NHS National Database
Every
household in the country is supposed to have had an official leaflet delivered
to them explaining that a national NHS database is being prepared, giving the
medical details of each of us held on the computer files of every medical
practice nationwide. It also said that we could ‘opt out’ of the scheme if we
wished, and told us how to do so. The
scheme had been supposed to come into operation this April but as thousands of
people claim that they have never received the leaflet and knew nothing about
the database, the launch has been put back to the autumn.
I
do remember receiving the
leaflet. I glanced at it briefly and it
occurred to me that there might be
some people with medical conditions that they didn’t want to be made available for instance, to friends or relatives, to employers, or to an insurance company. That didn’t apply to me. At 92 no-one is going to offer me life insurance and my
afflictions are boringly common – high blood pressure, osteo-arthritis, failing strength,
vision and hearing, and other conditions of old age.
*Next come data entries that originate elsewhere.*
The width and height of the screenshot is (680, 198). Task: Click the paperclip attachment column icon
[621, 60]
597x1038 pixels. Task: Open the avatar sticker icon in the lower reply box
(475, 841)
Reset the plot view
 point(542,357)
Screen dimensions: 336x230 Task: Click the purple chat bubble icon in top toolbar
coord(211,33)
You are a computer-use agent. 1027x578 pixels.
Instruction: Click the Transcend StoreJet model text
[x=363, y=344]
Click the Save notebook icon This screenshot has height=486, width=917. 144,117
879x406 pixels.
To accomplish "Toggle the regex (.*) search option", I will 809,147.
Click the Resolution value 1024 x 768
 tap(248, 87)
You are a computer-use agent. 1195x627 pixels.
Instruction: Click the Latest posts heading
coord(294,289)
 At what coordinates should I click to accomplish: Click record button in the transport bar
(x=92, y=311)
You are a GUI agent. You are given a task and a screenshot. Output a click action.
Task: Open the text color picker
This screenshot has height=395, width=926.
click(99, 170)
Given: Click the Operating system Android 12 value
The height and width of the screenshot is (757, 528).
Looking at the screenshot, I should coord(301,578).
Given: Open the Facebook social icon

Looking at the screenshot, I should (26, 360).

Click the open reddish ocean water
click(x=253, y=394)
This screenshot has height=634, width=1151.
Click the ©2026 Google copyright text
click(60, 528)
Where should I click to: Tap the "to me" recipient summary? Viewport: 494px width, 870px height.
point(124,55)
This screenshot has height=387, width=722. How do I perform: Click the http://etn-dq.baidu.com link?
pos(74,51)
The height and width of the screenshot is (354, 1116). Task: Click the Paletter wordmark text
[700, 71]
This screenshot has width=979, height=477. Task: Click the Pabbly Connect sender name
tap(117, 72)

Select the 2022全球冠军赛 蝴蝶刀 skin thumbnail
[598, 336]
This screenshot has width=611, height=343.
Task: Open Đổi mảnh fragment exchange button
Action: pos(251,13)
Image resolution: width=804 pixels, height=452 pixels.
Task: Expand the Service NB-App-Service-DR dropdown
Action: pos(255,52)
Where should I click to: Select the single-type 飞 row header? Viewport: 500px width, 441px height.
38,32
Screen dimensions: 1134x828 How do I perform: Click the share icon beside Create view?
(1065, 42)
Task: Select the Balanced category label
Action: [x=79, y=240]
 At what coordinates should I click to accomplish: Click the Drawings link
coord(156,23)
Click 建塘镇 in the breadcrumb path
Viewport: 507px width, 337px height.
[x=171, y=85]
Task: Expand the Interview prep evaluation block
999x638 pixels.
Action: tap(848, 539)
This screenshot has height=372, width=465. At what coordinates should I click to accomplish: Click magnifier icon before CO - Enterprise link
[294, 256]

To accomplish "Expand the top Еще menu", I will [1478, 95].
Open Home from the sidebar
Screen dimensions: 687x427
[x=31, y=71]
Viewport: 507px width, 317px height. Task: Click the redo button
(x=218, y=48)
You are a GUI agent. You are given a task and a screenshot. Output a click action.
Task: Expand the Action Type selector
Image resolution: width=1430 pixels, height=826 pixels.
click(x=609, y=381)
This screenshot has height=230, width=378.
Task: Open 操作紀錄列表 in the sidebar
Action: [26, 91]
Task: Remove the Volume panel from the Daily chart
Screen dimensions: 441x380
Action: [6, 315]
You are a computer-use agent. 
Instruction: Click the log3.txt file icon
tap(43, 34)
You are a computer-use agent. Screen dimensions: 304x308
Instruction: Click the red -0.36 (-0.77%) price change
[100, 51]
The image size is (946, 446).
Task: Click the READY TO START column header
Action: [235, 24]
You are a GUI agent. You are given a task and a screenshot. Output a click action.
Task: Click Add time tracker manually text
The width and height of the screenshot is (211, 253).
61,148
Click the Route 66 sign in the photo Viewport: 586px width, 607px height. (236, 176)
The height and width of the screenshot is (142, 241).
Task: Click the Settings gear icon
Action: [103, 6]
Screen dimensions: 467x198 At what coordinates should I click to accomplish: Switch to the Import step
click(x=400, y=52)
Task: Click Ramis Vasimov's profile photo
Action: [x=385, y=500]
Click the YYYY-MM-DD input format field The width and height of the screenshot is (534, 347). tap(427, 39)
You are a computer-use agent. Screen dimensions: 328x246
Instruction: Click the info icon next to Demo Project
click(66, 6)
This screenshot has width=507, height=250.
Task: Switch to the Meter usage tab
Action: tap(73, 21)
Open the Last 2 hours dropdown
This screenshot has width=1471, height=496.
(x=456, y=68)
I really don't care who knows about them and I
didn’t for one moment seriously consider ‘opting out’.
I
think it likely that a great many people who honestly don’t remember receiving
the leaflet, did in fact do so, but just thought it was a piece of the junk
mail that we all receive every day (special offers at local supermarkets,
begging letters from worthy charities, catalogues from mail order firms and
leaflets from local entrepreneurs eager to clean windows, tidy up the garden or
clean out the roof gutters) I’m sure I’m not alone in consigning most of them
the recycling bin with no more than a cursory glance. It was pure chance that made
me decide to read right through the NHS leaflet when it arrived.